First-time director Jim Sheridan, who co-wrote the script with Sean Connaughton, has rigorously avoided turning real-life misfortune into Hollywood treacle. Like Day Lewis’s acting, the film pulses with unbridled emotion and humor. Brown is nobody’s idea of a virtuous poster boy. In the film’s opening scene, Brown, then twenty-seven, sits in a wheelchair before the start of a charity gala in his honor. He flirts outrageously with Mary Carr (Ruth McCabe), the nurse he has just met and who has just discovered a liquor bottle tucked away in his pocket Brown and Carr will later marry, but Sheridan takes the film only to the time of their meeting, telling the story in flashback.

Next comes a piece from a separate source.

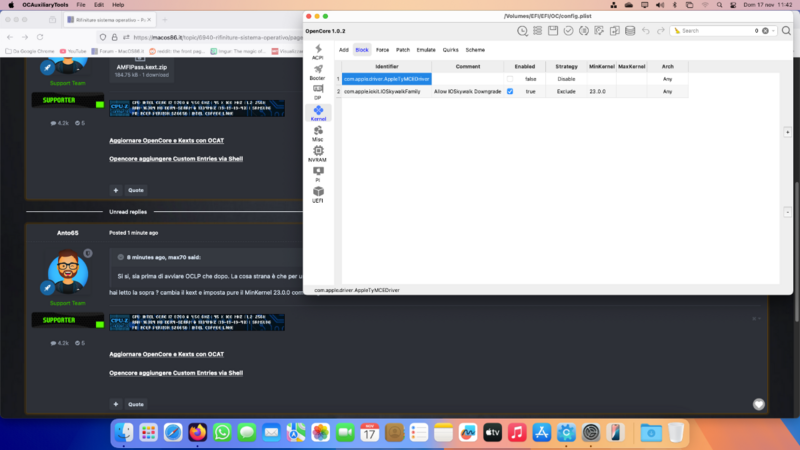Switch to the Patch tab
Screen dimensions: 800x450
pos(403,49)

Brown’s bricklayer father, a violent boozer splendidly done by the late Ray McAnally, goes along when his wife (Brenda Fricker) insists on keeping their crippled boy at home with the other children. But he sees no intelligence in the gnarled creature, even when — at age seven — Christy tries to pick up a piece of chalk with his toes. Hugh O’Conor, superb as the young Christy, captures the heartbreak of a boy who can’t make the people he loves grasp that he understands them. Two years later, when Christy not only picks up the chalk but spells out the word mother, his dad carries him off to the pub, introducing him as “my son, the genius.”
Day Lewis takes over the role when Brown is seventeen. Pulled around in a cart by his brothers, using his head to stop a ball, he aches for acceptance, especially from the local girls for whom he writes poetry and draws pictures. Each rejection wounds him. Later, when Dr. Eileen Cole (Fiona Shaw) provides him with speech therapy and arranges for an exhibit of his art, he disastrously mistakes her affection for passion.
Throughout his life, Brown refused to give in to public convention or his own despair; he wouldn’t play the victim. Brown labored to express all of his feelings, not just the acceptable ones. Day Lewis works the same way. My Left Foot, a keen match of actor and subject, stands as an eloquent tribute to the talents of both.